Assigned task |
Each line in the entries below that holds the word "pixels" belongs in the answer.

The data |
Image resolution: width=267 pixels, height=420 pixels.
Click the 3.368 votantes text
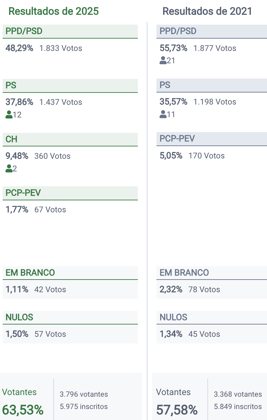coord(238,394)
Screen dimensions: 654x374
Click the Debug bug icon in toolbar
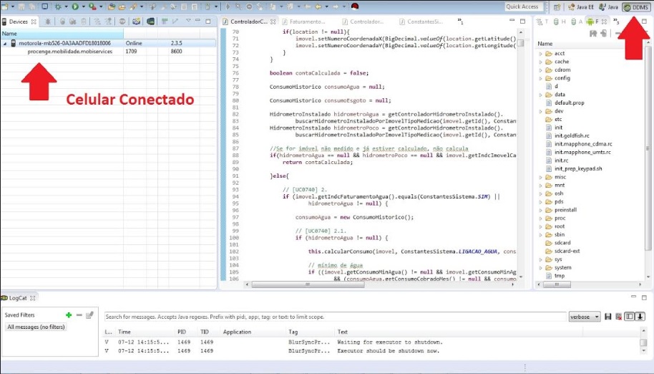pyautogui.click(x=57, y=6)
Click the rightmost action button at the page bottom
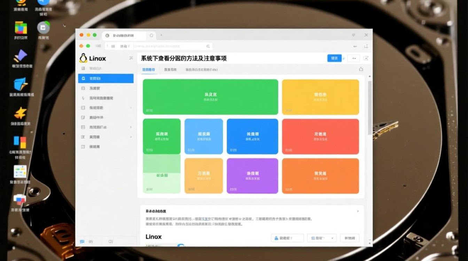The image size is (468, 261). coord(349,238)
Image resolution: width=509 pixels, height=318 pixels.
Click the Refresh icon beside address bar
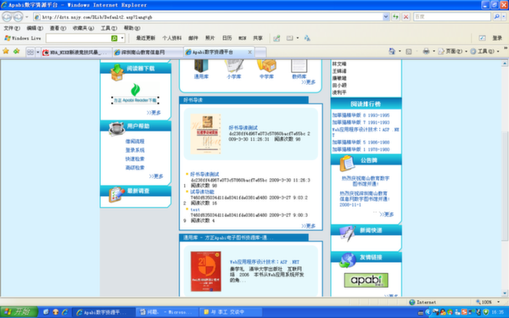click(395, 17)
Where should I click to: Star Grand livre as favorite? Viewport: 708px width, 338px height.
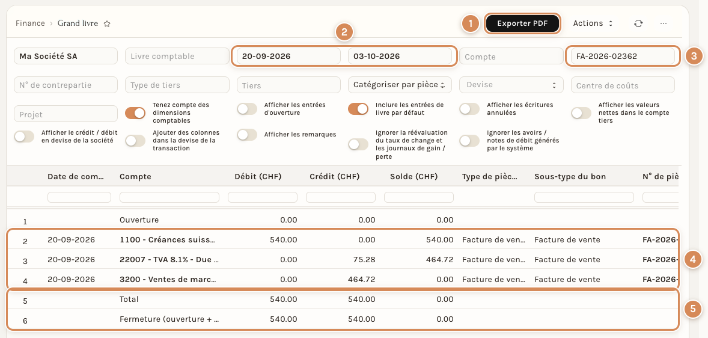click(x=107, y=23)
--
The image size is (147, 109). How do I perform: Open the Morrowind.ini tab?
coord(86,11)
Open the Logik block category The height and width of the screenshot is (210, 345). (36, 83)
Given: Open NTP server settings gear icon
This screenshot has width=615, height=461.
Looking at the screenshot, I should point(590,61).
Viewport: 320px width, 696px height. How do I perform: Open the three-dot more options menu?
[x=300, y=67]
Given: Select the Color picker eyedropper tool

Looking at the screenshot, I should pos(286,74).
---
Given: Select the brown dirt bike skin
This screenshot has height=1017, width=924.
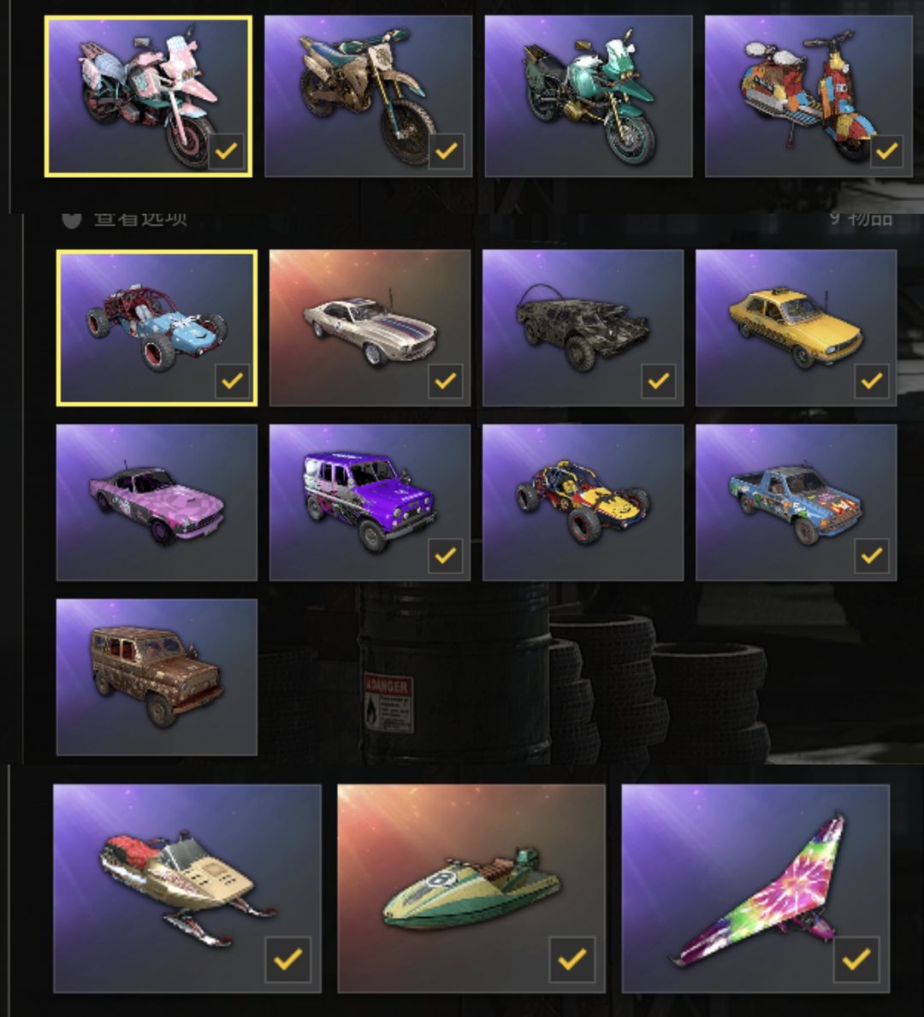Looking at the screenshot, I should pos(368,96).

Answer to this problem |
Image resolution: width=267 pixels, height=420 pixels.
Image resolution: width=509 pixels, height=318 pixels.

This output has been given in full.